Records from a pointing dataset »

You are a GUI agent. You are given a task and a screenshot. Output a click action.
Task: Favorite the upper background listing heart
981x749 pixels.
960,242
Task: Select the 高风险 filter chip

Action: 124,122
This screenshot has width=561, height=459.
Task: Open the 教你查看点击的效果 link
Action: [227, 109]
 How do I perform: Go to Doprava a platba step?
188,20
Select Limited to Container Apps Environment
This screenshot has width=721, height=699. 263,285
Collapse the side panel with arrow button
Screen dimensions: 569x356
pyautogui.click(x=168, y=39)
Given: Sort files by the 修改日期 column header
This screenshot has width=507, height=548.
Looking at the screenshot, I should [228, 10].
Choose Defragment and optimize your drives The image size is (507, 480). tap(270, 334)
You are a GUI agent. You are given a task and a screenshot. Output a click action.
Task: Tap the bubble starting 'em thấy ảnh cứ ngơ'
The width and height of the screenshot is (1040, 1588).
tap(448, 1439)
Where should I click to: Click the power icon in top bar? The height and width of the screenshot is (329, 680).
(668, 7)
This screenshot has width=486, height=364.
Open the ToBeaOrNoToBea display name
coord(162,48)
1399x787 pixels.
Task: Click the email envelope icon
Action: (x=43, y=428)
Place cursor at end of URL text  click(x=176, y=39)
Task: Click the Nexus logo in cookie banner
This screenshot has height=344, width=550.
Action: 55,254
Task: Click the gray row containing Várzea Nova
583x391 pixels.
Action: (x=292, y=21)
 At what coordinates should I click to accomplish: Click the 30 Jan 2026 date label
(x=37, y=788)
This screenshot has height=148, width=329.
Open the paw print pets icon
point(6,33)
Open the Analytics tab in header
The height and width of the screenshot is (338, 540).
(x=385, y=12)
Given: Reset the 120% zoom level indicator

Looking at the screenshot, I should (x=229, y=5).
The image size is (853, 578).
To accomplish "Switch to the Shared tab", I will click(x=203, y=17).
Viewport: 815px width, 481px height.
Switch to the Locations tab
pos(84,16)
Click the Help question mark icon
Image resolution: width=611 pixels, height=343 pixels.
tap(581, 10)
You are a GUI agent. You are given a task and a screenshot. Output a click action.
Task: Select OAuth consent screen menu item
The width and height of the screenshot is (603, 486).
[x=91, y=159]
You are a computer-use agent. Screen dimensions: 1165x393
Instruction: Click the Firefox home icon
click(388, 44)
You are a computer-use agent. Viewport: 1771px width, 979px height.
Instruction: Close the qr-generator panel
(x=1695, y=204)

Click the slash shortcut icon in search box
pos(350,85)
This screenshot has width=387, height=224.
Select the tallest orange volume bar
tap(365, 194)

EXERCISE DETAILS » Repeat the lines above, swapping "GUI agent" for "screen assistant" everywhere it appears and leaving all else unchanged.

WRITTEN SOLUTION »
You are a screen assistant. You are given a task and a screenshot. Output a click action.
Task: Favorite the upper background listing heart
981x749 pixels.
960,242
Task: Select the 高风险 filter chip

Action: 124,122
This screenshot has width=561, height=459.
Task: Open the 教你查看点击的效果 link
Action: [227, 109]
 How do I perform: Go to Doprava a platba step?
188,20
Select Limited to Container Apps Environment
This screenshot has width=721, height=699. 263,285
Collapse the side panel with arrow button
Screen dimensions: 569x356
pyautogui.click(x=168, y=39)
Given: Sort files by the 修改日期 column header
This screenshot has width=507, height=548.
Looking at the screenshot, I should [228, 10].
Choose Defragment and optimize your drives The image size is (507, 480). tap(270, 334)
You are a screen assistant. You are given a task and a screenshot. Output a click action.
Task: Tap the bubble starting 'em thấy ảnh cứ ngơ'
The width and height of the screenshot is (1040, 1588).
tap(448, 1439)
Where should I click to: Click the power icon in top bar? The height and width of the screenshot is (329, 680).
(668, 7)
This screenshot has width=486, height=364.
Open the ToBeaOrNoToBea display name
coord(162,48)
1399x787 pixels.
Task: Click the email envelope icon
Action: (x=43, y=428)
Place cursor at end of URL text  click(x=176, y=39)
Task: Click the Nexus logo in cookie banner
This screenshot has height=344, width=550.
Action: 55,254
Task: Click the gray row containing Várzea Nova
583x391 pixels.
Action: (x=292, y=21)
 At what coordinates should I click to accomplish: Click the 30 Jan 2026 date label
(x=37, y=788)
This screenshot has height=148, width=329.
Open the paw print pets icon
point(6,33)
Open the Analytics tab in header
The height and width of the screenshot is (338, 540).
(x=385, y=12)
Given: Reset the 120% zoom level indicator

Looking at the screenshot, I should (x=229, y=5).
The image size is (853, 578).
To accomplish "Switch to the Shared tab", I will click(x=203, y=17).
Viewport: 815px width, 481px height.
Switch to the Locations tab
pos(84,16)
Click the Help question mark icon
Image resolution: width=611 pixels, height=343 pixels.
tap(581, 10)
You are a screen assistant. You are given a task and a screenshot. Output a click action.
Task: Select OAuth consent screen menu item
The width and height of the screenshot is (603, 486).
[x=91, y=159]
You are a computer-use agent. Screen dimensions: 1165x393
Instruction: Click the Firefox home icon
click(388, 44)
You are a computer-use agent. Viewport: 1771px width, 979px height.
Instruction: Close the qr-generator panel
(x=1695, y=204)

Click the slash shortcut icon in search box
pos(350,85)
This screenshot has width=387, height=224.
Select the tallest orange volume bar
tap(365, 194)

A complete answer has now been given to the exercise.